Mutual funds are classified on the basis of their
- Structure
- Investment objective
Open-ended schemes
These funds do not have a fixed maturity and one can invest in such funds on any working day, during business hours. Investors can buy or sell units of open-ended schemes directly from the fund house at NAV related prices.
Close-ended schemes
Such funds have a fixed maturity period and are open for subscription only for a specified period. After the expiry of this period, investors can buy or sell the units on the stock exchanges where such funds are listed. Some funds also have the option of periodic repurchase, whereby investors can sell back their units to the fund at NAV related prices.
Interval schemes
Interval schemes are a combination of both open and close-ended schemes. Investors can purchase or redeem their shares from the fund house at pre-determined intervals at NAV related prices
Growth schemes
Such funds are aimed at capital appreciation over the medium to long term. Usually, such funds invest a major portion of the portfolio in equities.
Balanced schemes
Such funds have a balanced portfolio and invest in equity and preference shares in addition to fixed income securities.

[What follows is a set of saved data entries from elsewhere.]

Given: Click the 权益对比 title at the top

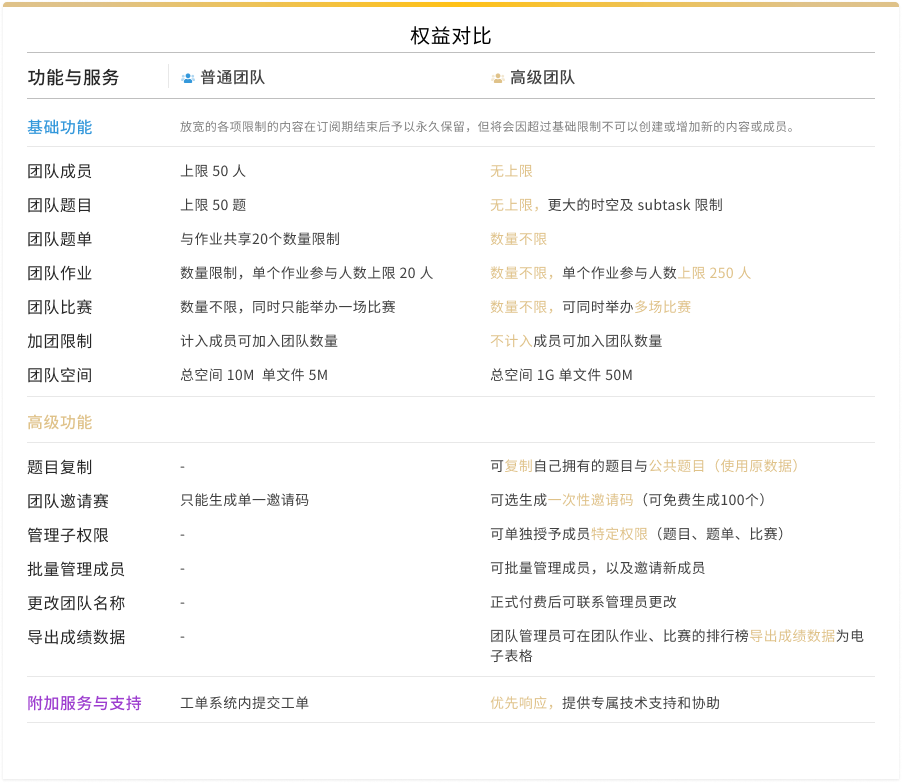Looking at the screenshot, I should [451, 36].
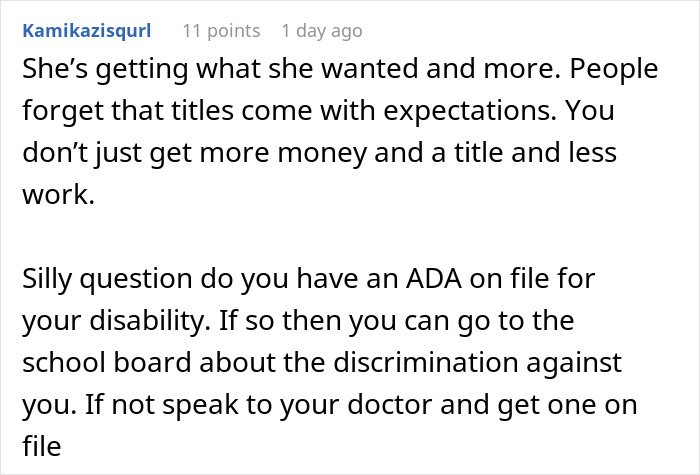Click the word question after Silly
Image resolution: width=700 pixels, height=475 pixels.
pyautogui.click(x=137, y=279)
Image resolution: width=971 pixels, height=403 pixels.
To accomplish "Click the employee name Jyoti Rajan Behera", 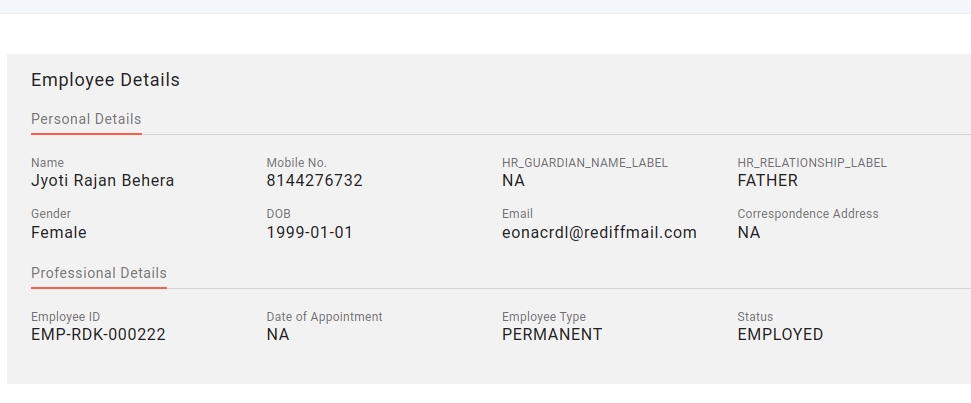I will (x=103, y=181).
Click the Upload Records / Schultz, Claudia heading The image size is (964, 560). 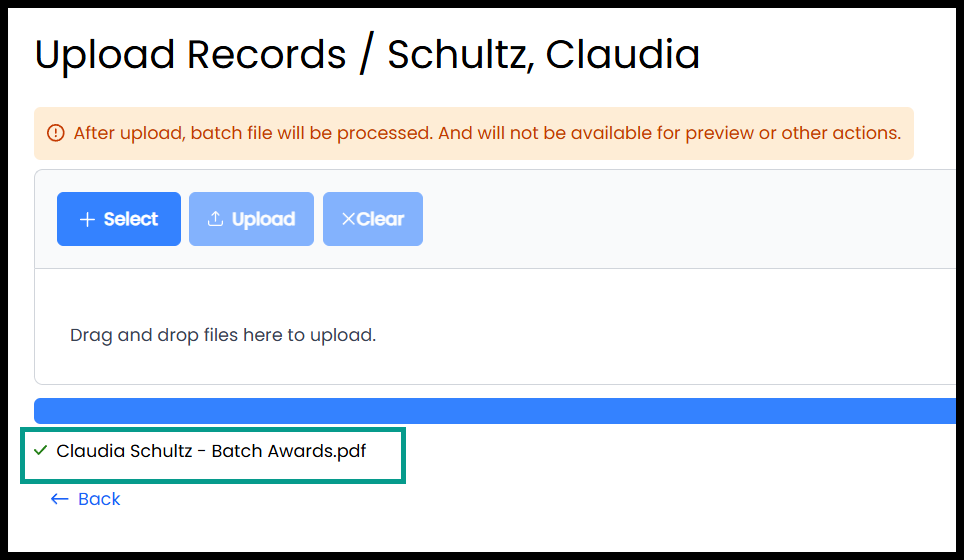[x=367, y=54]
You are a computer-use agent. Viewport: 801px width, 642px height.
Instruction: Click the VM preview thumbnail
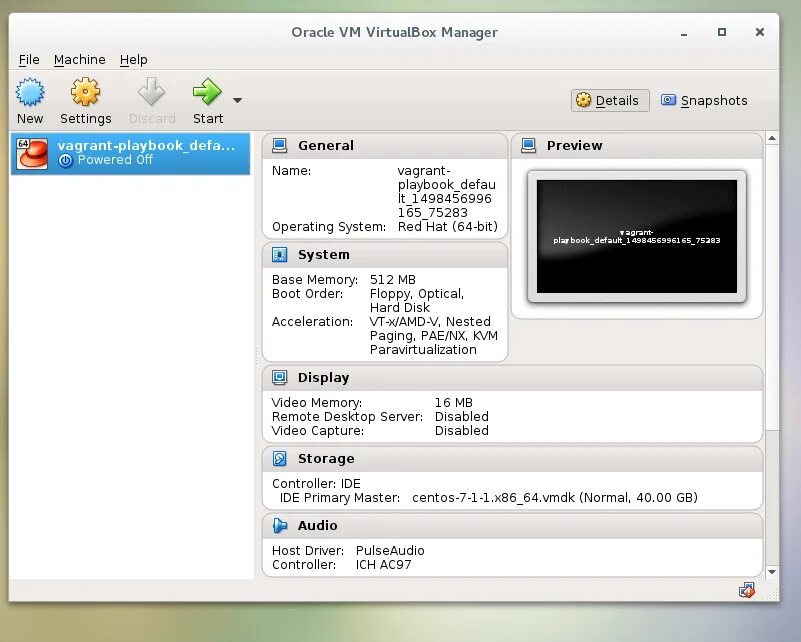click(x=637, y=236)
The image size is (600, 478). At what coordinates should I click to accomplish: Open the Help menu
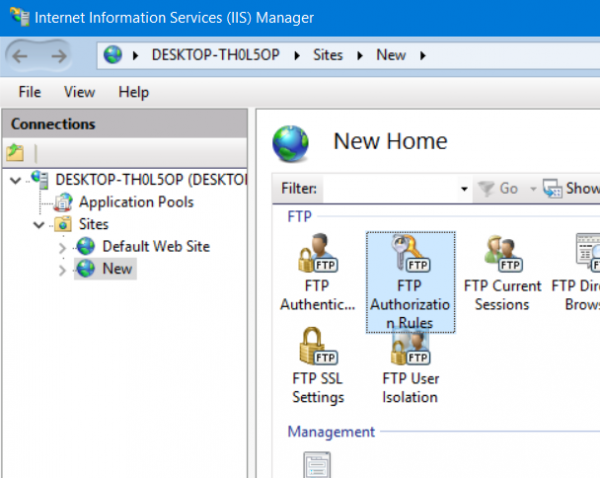[x=133, y=92]
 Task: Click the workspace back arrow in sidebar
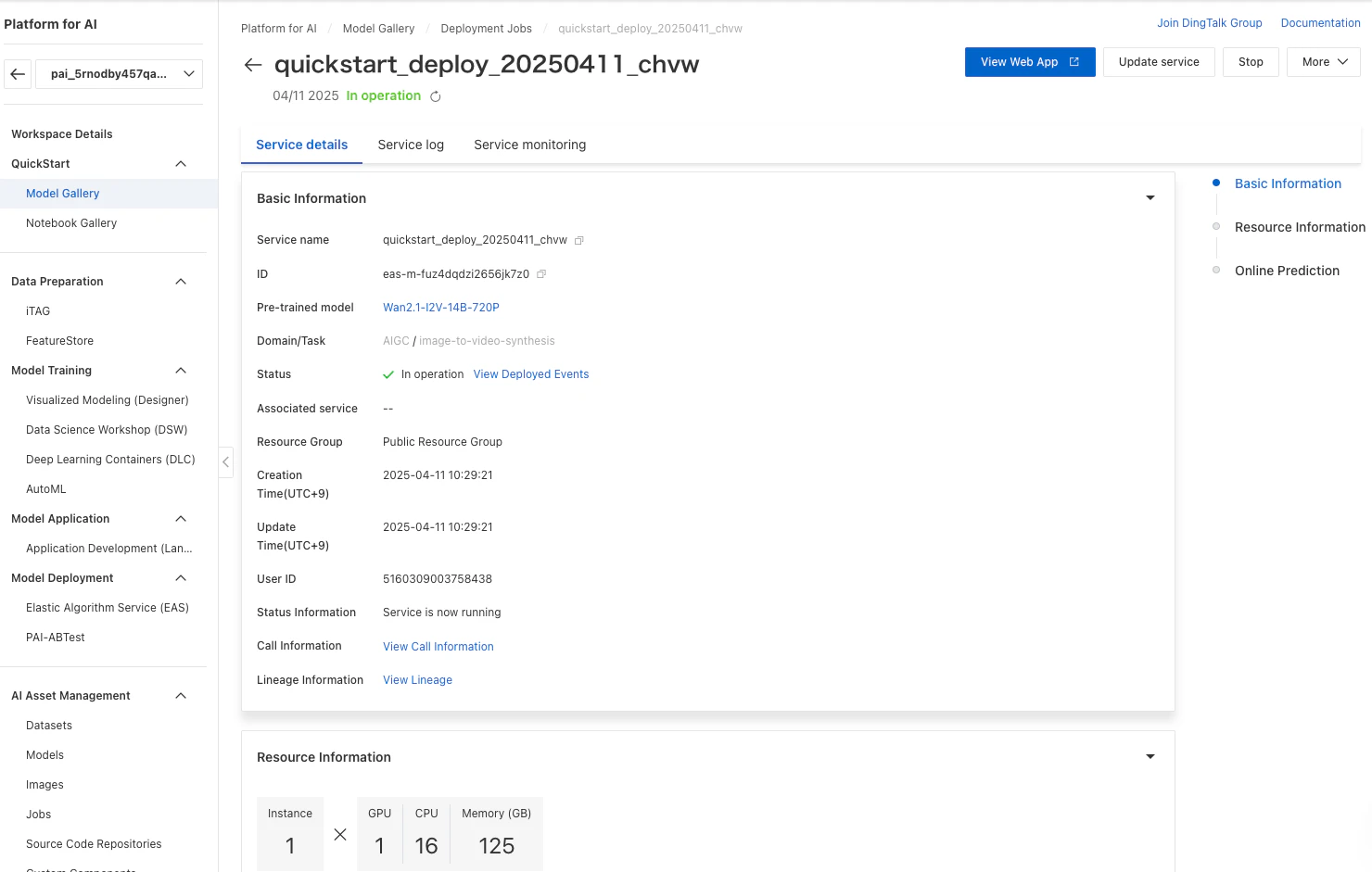pos(18,74)
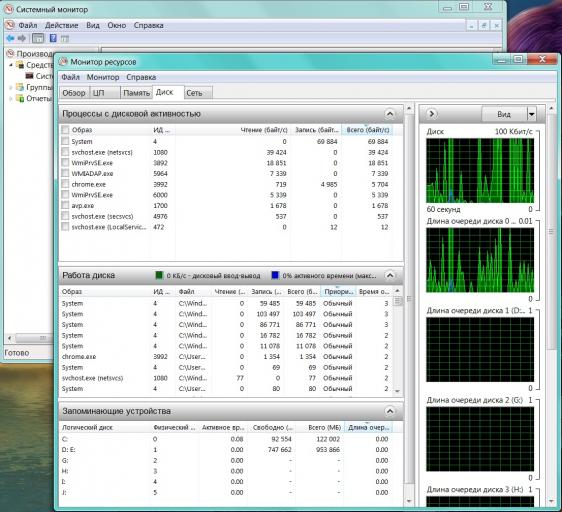Select the Отчеты tree item icon

pyautogui.click(x=20, y=98)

The aim of such funds is to provide both income and capital appreciation over a long-term.
Income schemes
These schemes invest primarily in fixed income instruments issued by the government, banks, financial institutions and private companies. The main objective of income schemes is preservation of capital and to provide fixed income over the medium to long term.
Money market schemes
Money market schemes invest in short-term debt instruments, which earn interest and have high liquidity. Though these are considered to be the safest investment option, such funds are subject to fluctuations in the rates of interest.
Tax saving schemes
Such schemes are aimed at offering tax rebates to investors under specific provisions of the Income Tax Act, 1961. For instance, investors of Equity Linked Savings Schemes (ELSS) and Pension Schemes are applicable for deduction u/s 88 of the Income Tax Act, 1961.
Index schemes
Such funds strive to mirror the performance of specific market indices, such as the BSE SENSEX, CNX Nifty, etc which are called the base index. Investments in such funds are made in the same stocks as the base index and in similar proportion.
Sector-specific schemes
Such funds invest in a specific industry or sector. The investments could be in a particular industry (Banking, Pharmaceuticals, Infrastructure, etc) or a group of industries, or various segments (like ‘A’ Group shares).
Exchange-traded funds
Such funds are listed and traded on the stock exchange in a similar manner as stocks. Such funds invest in a basket of stocks and aim at replicating an index (S&P CNX Nifty, BSE Sensex) or a particular industry (banking, information technology) or commodity (gold, crude oil, petroleum).
Capital protection funds
These funds are designed to safeguard the capital invested therein, by investing in suitable securities.